Ehrenamtliche Tätigkeit bleibt grundsätzlich beitragsfrei

von Prof. Dr. Claus Koss, veröffentlicht am 17.08.2017
Der Dank der Ehrenamtlichen (Bangkok: Home of Grace, Foto: C.Koss 03/2015)

In dem entschiedenen Fall ging es um die Auslegung des § 7 Abs. 1 SGB IV:

1Beschäftigung ist die nichtselbständige Arbeit, insbesondere in einem Arbeitsverhältnis. 2Anhaltspunkte für eine Beschäftigung sind eine Tätigkeit nach Weisungen und eine Eingliederung in die Arbeitsorganisation des Weisungsgebers.
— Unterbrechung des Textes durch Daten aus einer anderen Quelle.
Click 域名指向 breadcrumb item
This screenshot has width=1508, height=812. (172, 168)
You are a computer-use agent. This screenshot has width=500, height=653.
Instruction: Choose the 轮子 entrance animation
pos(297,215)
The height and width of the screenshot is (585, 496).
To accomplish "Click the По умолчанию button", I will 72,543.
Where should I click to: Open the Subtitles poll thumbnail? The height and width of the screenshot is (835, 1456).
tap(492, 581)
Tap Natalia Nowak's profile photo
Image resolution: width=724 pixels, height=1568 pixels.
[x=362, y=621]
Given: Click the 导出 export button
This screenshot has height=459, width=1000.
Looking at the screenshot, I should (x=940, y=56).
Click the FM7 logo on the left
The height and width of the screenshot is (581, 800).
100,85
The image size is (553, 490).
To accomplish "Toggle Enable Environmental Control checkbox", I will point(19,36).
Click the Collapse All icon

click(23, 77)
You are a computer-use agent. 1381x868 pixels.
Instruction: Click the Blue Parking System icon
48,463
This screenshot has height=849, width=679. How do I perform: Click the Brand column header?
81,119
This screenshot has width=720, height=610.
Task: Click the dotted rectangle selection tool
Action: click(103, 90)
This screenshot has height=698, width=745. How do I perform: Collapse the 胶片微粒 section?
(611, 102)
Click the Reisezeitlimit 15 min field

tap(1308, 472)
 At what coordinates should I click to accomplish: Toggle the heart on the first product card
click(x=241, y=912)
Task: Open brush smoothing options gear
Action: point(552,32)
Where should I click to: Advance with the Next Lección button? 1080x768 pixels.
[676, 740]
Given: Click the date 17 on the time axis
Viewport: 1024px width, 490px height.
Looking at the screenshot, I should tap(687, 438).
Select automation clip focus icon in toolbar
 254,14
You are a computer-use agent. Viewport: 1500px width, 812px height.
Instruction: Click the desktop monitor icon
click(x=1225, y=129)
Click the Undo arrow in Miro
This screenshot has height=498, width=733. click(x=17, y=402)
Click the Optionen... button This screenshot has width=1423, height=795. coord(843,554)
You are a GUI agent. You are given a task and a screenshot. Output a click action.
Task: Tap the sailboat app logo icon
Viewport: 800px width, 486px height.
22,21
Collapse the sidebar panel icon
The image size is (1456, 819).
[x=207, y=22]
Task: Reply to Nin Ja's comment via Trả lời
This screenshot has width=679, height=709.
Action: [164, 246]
Geklagt hatte eine Kreishandwerkerschaft. Diese unterhält eine eigene Geschäftsstelle mit Angestellten, der ein hauptamtlicher Geschäftsführer vorsteht. Angestellte und Geschäftsführer unterliegen unstreitig der Beitragspflicht in der gesetzlichen Sozialversicherung.

Strittig war die Aufwandsentschädigung des Kreishandwerksmeisters, im entschiedenen Fall hauptberuflich als selbständiger Elektromeister tätig. Im Nachgang zu einer Betriebsprüfung nahm die beklagte Deutsche Rentenversicherung Bund (DRV Bund) an, dass der Kreishandwerksmeister geringfügig beschäftigt sei und forderte pauschale Arbeitgeberbeiträge zur gesetzlichen Rentenversicherung in Höhe von rund 2.600 Euro nach.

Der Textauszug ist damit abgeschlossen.